Yes. Individuals may leave home during the Stay at Home Period to: travel to or from a place of work; perform work at their workplace when the worker’s presence is required by the worker’s employer; travel for work purposes; obtain food, medical care, fuel, or social services; travel from a business that closed at or after 10 p.m.; travel to a business that will open at 5 a.m.; travel to take care of a family member, friend or pet in another household; travel to or from a religious service; travel necessary for personal safety; and travel into or out of the state.

Are individuals permitted to stay with family and friends during the Stay at Home Period?

This Order requires individuals to remain at their home or place where they are staying for the night from 10 a.m. to 5 a.m. This Order does not prohibit individuals from staying with family and friends. However, due to evidence that gathering with friends and non-household family is associated with the spread of COVID-19, individuals are must abide by gathering limits and face-covering requirements when in the presence of non-household members.
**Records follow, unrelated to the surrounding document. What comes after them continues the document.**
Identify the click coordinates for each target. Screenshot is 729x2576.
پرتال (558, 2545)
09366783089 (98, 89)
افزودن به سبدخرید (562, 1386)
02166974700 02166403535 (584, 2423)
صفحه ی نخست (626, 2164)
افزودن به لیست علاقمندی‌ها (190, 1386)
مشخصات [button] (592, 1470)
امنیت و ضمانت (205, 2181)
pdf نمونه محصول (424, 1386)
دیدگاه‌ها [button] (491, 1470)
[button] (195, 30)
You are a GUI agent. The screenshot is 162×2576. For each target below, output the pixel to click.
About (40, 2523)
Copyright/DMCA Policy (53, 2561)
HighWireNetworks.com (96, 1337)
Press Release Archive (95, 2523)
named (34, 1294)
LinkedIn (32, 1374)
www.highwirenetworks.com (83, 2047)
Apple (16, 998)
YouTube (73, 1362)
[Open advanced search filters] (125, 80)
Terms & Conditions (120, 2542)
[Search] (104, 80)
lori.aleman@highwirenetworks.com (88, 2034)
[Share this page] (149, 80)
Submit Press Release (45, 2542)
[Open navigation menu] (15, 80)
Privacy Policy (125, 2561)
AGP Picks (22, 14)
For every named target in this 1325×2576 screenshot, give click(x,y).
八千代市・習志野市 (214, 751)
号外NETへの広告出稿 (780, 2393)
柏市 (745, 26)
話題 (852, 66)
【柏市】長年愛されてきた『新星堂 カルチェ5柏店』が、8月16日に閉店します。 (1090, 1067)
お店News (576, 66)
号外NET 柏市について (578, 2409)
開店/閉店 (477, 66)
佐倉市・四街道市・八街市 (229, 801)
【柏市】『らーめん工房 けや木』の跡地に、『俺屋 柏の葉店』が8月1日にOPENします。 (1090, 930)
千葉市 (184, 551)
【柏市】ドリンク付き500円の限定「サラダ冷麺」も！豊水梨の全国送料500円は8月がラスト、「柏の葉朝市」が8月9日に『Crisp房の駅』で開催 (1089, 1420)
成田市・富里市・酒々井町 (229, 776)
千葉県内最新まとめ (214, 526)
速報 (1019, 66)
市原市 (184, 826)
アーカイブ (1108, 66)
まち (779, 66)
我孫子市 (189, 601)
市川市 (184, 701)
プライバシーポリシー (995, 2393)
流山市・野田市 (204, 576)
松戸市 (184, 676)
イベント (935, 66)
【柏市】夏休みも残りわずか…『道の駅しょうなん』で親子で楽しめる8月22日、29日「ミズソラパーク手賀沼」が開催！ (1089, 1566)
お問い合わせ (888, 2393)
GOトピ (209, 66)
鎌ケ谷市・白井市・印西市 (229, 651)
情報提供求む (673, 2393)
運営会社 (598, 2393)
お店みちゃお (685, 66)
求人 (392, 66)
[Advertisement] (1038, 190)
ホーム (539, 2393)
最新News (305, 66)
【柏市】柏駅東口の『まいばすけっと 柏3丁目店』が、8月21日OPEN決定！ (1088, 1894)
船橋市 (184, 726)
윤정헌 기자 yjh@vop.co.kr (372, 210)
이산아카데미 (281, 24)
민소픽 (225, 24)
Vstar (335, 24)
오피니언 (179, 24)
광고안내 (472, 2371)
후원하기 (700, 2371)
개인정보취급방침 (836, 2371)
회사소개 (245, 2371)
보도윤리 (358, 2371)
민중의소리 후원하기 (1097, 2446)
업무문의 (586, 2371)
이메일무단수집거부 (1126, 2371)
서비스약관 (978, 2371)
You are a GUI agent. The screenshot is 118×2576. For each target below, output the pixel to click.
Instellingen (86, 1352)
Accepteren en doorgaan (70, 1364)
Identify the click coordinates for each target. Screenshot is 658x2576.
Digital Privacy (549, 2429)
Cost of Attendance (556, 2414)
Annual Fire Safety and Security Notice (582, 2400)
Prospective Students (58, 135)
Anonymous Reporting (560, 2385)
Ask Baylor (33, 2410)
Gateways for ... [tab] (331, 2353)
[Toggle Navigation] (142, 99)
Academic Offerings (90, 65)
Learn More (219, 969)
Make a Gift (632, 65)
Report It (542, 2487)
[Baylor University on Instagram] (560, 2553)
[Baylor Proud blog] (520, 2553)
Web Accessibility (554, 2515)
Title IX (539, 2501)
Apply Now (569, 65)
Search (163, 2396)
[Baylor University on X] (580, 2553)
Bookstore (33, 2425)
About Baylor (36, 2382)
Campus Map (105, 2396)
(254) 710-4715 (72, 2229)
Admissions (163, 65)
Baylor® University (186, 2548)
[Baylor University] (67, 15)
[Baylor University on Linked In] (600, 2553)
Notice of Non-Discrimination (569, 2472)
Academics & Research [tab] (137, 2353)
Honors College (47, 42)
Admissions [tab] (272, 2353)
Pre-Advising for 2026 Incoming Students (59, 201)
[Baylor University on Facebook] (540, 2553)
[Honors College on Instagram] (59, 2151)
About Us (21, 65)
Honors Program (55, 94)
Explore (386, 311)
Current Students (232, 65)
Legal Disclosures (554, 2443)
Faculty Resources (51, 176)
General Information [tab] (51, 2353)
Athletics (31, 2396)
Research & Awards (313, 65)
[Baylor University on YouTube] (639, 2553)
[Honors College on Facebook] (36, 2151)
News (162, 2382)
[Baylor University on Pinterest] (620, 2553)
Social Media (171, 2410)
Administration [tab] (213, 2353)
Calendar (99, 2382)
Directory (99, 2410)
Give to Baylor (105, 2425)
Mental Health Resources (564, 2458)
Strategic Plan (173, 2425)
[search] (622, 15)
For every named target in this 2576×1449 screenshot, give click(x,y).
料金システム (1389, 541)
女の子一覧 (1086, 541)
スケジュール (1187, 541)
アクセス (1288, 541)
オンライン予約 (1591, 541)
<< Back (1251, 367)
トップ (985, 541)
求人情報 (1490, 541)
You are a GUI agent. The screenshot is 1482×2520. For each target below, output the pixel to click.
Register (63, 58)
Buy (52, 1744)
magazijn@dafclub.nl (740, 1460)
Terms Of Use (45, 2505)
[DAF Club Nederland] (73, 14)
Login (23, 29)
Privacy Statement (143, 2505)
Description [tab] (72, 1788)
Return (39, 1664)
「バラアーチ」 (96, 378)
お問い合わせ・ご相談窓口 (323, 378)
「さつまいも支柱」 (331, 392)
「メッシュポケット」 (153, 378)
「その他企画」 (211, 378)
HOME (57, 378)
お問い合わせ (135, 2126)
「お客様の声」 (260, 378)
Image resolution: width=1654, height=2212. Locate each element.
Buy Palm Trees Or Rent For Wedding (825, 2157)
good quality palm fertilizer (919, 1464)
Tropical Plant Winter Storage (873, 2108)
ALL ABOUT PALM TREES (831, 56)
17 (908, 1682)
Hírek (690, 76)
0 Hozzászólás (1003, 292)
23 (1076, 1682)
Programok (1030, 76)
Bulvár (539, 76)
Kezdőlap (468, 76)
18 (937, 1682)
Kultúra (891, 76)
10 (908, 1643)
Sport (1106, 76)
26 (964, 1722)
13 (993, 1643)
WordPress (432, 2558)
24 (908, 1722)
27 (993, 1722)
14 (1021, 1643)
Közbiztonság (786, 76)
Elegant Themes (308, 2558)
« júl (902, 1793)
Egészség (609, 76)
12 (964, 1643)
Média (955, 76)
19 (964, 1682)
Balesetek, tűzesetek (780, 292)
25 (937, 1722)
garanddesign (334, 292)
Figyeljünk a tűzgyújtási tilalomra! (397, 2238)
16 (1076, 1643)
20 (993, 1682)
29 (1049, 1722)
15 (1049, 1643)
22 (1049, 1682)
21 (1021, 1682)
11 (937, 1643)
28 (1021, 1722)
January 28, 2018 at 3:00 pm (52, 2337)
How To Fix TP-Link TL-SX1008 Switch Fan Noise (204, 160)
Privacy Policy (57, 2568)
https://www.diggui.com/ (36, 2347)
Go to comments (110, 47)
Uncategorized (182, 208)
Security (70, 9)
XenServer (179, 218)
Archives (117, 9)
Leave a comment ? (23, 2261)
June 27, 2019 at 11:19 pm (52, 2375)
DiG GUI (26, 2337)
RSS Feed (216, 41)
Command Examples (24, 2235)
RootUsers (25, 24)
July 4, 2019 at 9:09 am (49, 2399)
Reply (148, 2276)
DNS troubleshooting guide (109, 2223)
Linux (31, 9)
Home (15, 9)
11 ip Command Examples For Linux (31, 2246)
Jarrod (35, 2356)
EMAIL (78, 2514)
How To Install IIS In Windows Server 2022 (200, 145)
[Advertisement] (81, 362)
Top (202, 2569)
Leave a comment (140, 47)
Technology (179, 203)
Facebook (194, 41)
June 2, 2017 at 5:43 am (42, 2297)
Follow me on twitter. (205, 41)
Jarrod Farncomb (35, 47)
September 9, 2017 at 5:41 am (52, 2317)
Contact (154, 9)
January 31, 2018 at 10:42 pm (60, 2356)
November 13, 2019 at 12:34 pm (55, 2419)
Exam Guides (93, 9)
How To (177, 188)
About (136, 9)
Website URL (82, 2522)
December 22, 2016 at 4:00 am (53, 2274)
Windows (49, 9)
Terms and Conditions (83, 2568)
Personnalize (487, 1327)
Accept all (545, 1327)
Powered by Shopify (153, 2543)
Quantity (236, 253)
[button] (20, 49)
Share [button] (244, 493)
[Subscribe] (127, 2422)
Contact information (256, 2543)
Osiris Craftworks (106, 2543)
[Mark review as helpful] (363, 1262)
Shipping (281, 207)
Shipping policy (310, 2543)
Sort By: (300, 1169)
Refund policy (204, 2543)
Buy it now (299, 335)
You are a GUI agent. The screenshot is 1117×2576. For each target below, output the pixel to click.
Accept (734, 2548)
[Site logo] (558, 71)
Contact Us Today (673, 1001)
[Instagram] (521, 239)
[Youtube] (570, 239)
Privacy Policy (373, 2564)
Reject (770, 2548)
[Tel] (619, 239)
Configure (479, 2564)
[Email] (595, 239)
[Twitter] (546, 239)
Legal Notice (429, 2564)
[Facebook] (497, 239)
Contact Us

I have to go to work during the Stay at Home Period, is that okay?

Yes. Individuals may leave their home or place where they are staying to travel to or from work. 

Are individuals allowed to stay at short-term vacation rentals and other temporary housing spaces, such as hotels, during the Stay at Home Period?

Yes. Individuals may stay at vacation and other temporary housing spaces and be in compliance with this Order.

If I am outside of my home during the Stay at Home Period, am I required to show proof?

No. Individuals are not required to show documentation that they fall within an exception to the Stay at Home Order.

Will transportation services be available during the Stay at Home Period?

Yes. Using or providing shared transportation services, such as taxicabs, ride share services, buses, and trains, is not prohibited during the Stay at Home Period.

Does the Stay at Home Order apply to homeless individuals?

No. Individuals experiencing homelessness are exempt from this Order.

Can I leave my home if I feel unsafe?

Yes. Individuals in unsafe living situations, including domestic violence victims, are encouraged to leave home and find a safe place to stay.

Are grocery stores and convenience stores required to cease selling alcohol? 

Grocery stores and convenience stores, like other businesses, must cease the sale and service of alcoholic beverages for on-site consumption from 9:00 p.m. to 7:00 a.m. They may continue to sell alcoholic beverages for off-site consumption, subject to applicable laws and regulations. 

Can restaurants serve alcohol after 9:00 p.m.? 

No. Restaurants must adhere to the alcohol sales restrictions for on-site consumption. However, they may sell alcohol for off-site consumption to the extent authorized by law.